The document was produced by Public Health North-East, a body bringing together NHS public health specialists from across the region that will soon disappear.
It contained an introduction by Dr Stephen Singleton, regional director of public health, who, along with his deputy, Dr Eugene Milne, was the driving force behind the strategy.
Three years and eight months since that optimistic day a great deal has changed.
While some progress has been made in meeting the ten broad objectives outlined in the blueprint, following the election of the new Conservative-led Government last year, most of the NHS bodies in the region which signed up to the strategy are being dismantled before abolition in April 2013.
The Coalition Government has also got rid of the former Government Office for the North-East and One North East, the regional development agency.
To some, this hostility to regional administration throws into question the future of the Better Health, Fairer Health project.
It is also unclear whether all or part of the strategy will be endorsed by the new public health bodies.
The scale of the unease was reflected recently when more than 400 English public health experts and senior doctors signed an open letter published in a national newspaper calling on the House of Lords to throw out the health bill before it causes “irreparable harm” to the NHS and society as a whole.
But Dr Milne, still deputy regional director of public health in the North-East but now an honorary professor in the School of Medicine and Health at Durham University, still believes progress can be made despite the changes.
Dr Milne told The Northern Echo that despite the bonfire of regional NHS bodies there was reason to think that the cause of public health would be in safe hands.
“It is encouraging that the Government has said it intends to ring fence funding for public health. That hasn’t existed before and there has always been a bit of a battle in the NHS between the preventative side of medicine and the treatment side. It is always difficult to sustain investment when you have got immediate demands from people who are sick,” says Dr Milne.
“I think there is some cause for optimism. There are still a lot of worries about what will happen to current public health posts, whether they will be transferred.
There is also the issue that we still don’t know what the new structures are going to look like.”

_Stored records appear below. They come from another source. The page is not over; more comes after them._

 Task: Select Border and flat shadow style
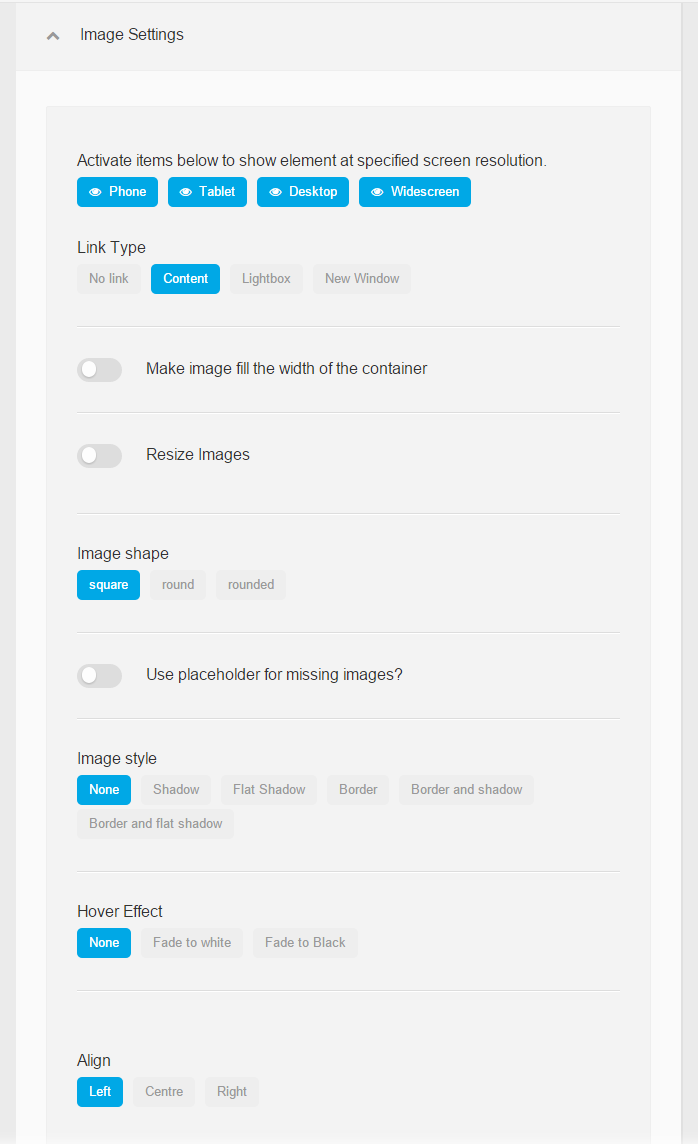pyautogui.click(x=155, y=824)
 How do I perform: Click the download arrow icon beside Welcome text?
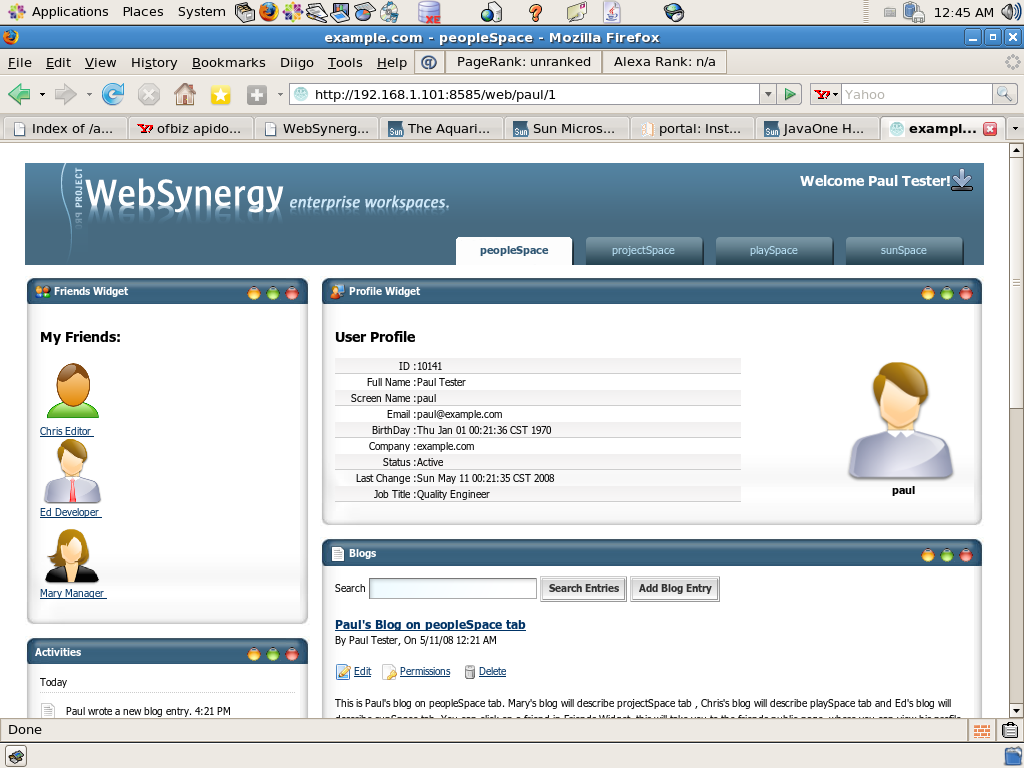point(961,180)
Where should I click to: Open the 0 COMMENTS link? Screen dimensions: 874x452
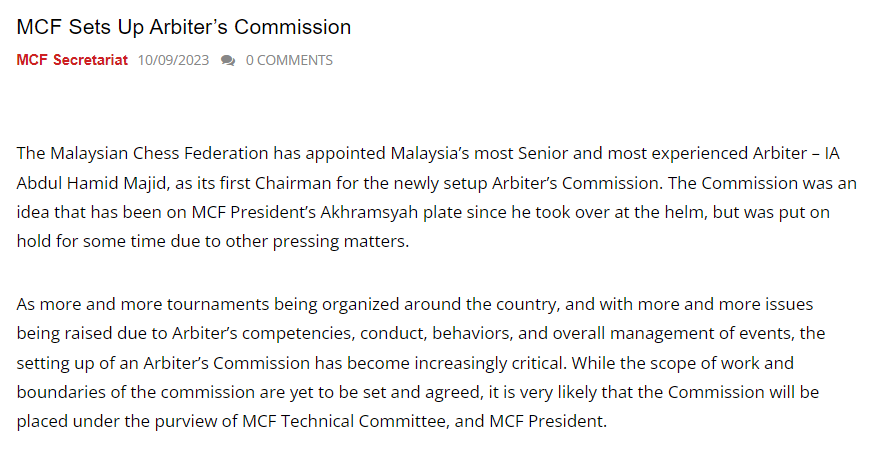[289, 60]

THE Government plans to bring together public health specialists who currently work for primary care trust, regional health authorities and public health observatories under the heading of Public Health England.
This body will be an executive agency of the Department of Health and it is expected to have an outpost in the region.
The main health improvement function will be transferred from Primary Care Trusts (PCTs) to local councils and a ring-fenced public health budget will be overseen by a new director of public health.
Local authorities have to set up health and wellbeing boards which will draw up public health strategies. The exact share-out of public health funding between local authorities, the new NHS Commissioning Board and Public Health England is still to be determined but it is expected that much of the budget will transfer to councils in 2013.
Prof Milne says he has been “extremely encouraged” by the enthusiasm of council leaders and chief executives for tackling the public health agenda.
One area he feels strongly about is the need to carry on with the excellent work of two of the North-East’s public health campaign groups, Fresh and Balance.
Fresh: Smoke Free North-East, set up to change attitudes to smoking, has helped to dramatically cut smoking levels in the North-East but there is still much to do.
Balance, the UKs first alcohol control office, set up to emulate the success of Fresh, is also beginning to change attitudes to heavy drinking.
Dr Milne says it would be “a terrible shame” if we let this progress slip.
Both bodies are currently funded by the soon to be abolished PCTs.
The professor says it is vital that Fresh and Balance can continue with their work.
Whatever the future, Dr Milne is reassured that the Government is still talking about the need to do something about health inequalities.
“The involvement of councils also brings democratic accountability to public health which is a good thing,” he adds.